## WHAT IS EXPECTED
Please restate exactly the lines of the data below, beginning with the line containing "800x600 pixels." and ending with the last line.
━━ ENTRIES SUPPLIED
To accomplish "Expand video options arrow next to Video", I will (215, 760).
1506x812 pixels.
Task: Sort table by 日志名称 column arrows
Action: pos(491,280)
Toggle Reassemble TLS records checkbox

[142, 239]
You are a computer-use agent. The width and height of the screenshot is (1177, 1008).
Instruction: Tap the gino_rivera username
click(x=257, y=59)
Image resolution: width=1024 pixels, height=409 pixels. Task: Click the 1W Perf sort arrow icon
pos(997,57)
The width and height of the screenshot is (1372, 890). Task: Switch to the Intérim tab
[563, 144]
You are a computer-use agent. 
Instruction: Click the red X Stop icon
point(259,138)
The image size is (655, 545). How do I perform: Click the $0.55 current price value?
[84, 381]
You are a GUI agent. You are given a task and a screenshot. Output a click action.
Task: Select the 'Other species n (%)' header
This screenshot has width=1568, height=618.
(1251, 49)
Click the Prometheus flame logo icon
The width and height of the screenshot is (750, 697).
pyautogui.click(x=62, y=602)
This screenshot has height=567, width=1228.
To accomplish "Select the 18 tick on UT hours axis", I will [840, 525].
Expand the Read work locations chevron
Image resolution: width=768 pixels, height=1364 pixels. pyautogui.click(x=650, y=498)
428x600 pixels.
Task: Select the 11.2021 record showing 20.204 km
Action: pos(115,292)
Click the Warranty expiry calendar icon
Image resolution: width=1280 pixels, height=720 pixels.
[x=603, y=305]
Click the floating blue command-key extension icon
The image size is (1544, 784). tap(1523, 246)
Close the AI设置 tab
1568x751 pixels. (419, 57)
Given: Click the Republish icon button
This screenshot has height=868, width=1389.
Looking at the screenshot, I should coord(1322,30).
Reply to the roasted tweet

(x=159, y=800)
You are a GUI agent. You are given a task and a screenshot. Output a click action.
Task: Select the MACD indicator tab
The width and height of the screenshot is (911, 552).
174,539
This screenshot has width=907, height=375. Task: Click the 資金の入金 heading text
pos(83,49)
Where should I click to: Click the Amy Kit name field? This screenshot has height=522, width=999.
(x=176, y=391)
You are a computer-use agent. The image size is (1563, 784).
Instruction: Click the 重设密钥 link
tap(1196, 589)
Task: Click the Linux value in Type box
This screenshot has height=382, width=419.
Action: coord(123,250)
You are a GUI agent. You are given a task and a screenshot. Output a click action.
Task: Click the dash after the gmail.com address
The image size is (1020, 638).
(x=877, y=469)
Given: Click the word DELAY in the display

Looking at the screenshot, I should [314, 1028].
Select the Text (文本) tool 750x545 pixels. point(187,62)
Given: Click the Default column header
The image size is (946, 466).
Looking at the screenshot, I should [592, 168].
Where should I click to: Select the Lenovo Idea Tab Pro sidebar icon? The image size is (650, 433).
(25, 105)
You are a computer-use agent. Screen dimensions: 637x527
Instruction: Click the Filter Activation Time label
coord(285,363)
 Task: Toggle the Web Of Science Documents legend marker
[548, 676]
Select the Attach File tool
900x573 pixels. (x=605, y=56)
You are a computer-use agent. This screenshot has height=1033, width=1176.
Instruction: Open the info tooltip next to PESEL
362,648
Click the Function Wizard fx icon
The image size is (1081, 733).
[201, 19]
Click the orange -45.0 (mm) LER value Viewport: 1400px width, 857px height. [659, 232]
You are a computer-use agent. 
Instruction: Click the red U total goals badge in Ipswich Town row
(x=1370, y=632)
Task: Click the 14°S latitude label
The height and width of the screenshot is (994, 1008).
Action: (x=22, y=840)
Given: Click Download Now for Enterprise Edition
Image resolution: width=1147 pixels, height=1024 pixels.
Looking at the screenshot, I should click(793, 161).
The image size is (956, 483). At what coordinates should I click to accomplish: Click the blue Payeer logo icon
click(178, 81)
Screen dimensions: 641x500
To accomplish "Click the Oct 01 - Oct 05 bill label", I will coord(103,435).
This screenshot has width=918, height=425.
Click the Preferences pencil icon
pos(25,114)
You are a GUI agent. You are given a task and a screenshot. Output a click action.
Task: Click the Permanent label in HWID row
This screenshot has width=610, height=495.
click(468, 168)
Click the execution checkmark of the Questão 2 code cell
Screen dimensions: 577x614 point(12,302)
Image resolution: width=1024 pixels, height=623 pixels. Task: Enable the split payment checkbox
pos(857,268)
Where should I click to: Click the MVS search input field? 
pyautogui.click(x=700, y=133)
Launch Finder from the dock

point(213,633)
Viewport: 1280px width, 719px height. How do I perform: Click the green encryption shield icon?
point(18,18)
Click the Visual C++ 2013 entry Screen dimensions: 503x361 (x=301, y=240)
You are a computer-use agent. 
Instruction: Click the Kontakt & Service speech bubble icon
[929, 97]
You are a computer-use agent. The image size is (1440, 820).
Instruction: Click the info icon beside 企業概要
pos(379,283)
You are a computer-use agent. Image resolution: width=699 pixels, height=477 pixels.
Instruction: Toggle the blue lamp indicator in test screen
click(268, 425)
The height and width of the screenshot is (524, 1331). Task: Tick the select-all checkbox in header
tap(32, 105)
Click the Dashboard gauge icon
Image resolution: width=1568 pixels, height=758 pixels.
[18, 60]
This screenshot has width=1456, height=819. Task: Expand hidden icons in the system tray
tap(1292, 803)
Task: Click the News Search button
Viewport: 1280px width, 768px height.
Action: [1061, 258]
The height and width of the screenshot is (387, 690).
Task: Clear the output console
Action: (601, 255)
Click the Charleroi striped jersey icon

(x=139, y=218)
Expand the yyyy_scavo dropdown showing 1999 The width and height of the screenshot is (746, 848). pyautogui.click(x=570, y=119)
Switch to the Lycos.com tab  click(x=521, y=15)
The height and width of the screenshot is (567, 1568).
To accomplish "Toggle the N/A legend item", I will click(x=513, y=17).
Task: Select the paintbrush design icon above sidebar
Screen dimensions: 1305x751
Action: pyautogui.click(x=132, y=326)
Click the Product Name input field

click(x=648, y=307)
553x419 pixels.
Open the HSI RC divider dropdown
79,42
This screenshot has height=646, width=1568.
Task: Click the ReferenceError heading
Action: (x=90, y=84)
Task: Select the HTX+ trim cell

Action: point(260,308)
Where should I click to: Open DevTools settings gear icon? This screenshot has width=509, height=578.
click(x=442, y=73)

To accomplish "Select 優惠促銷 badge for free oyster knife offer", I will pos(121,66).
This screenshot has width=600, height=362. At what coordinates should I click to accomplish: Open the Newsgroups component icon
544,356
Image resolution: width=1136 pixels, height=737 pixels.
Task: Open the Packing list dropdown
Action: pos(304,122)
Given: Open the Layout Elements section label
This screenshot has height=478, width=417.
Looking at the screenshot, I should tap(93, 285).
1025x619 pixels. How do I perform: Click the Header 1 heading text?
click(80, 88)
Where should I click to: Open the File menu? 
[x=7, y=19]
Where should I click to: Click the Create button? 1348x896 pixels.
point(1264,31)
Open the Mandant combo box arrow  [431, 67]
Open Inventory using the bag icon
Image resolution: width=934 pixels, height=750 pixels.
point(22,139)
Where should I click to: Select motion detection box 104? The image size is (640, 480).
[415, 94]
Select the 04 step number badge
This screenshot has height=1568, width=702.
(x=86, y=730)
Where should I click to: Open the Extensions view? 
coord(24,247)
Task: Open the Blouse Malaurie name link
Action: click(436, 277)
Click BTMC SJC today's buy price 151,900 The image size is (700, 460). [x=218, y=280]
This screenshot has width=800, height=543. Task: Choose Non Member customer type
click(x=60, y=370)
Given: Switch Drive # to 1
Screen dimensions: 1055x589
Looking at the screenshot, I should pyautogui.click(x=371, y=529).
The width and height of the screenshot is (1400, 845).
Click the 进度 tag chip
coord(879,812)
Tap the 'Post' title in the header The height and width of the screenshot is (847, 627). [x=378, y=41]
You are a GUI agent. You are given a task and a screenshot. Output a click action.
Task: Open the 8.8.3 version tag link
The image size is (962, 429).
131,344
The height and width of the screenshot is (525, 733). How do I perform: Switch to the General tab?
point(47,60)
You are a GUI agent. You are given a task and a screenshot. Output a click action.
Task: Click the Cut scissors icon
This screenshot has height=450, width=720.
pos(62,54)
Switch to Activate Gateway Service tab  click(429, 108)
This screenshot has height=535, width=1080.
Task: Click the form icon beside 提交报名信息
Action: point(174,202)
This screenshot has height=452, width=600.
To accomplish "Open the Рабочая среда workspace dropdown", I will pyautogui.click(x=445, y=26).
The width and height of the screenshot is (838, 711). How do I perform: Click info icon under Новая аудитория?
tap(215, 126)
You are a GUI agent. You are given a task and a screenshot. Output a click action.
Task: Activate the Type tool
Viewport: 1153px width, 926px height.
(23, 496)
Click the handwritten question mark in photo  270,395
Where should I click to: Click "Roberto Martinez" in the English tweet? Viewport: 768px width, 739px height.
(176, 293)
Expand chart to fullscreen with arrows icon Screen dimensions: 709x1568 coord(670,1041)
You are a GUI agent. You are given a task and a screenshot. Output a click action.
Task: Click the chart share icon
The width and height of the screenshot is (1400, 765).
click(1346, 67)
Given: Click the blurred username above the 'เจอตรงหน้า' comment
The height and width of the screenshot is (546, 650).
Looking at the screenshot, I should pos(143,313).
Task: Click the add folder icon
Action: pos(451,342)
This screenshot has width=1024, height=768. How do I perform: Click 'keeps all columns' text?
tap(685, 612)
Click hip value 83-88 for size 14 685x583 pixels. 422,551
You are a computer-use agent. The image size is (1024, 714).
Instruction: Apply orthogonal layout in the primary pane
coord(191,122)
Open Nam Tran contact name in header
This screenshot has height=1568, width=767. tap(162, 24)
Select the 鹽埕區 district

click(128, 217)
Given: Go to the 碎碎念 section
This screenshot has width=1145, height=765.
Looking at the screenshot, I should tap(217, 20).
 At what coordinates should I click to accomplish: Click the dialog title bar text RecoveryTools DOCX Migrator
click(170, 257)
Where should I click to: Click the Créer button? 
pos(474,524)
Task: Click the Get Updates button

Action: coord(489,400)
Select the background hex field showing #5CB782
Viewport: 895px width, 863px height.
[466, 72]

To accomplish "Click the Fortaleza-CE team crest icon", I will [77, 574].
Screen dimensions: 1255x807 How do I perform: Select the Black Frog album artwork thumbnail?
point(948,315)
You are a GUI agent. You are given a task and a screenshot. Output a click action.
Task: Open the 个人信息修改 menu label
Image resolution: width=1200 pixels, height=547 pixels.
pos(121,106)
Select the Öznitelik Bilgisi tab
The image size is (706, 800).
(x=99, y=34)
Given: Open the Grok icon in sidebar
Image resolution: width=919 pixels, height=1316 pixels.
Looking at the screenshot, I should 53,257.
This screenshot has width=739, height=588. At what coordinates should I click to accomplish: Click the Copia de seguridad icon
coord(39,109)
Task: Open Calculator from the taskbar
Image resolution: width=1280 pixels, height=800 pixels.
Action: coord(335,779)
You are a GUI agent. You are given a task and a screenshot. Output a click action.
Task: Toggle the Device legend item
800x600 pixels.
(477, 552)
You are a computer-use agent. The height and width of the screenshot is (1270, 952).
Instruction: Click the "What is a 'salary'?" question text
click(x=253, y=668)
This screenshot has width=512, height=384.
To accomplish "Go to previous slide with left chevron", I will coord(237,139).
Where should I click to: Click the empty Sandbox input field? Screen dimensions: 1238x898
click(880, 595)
━━━━
## ANSWER SPACE
800x600 pixels.
(477, 552)
You are a computer-use agent. The height and width of the screenshot is (1270, 952).
Instruction: Click the "What is a 'salary'?" question text
click(x=253, y=668)
This screenshot has width=512, height=384.
To accomplish "Go to previous slide with left chevron", I will coord(237,139).
Where should I click to: Click the empty Sandbox input field? Screen dimensions: 1238x898
click(880, 595)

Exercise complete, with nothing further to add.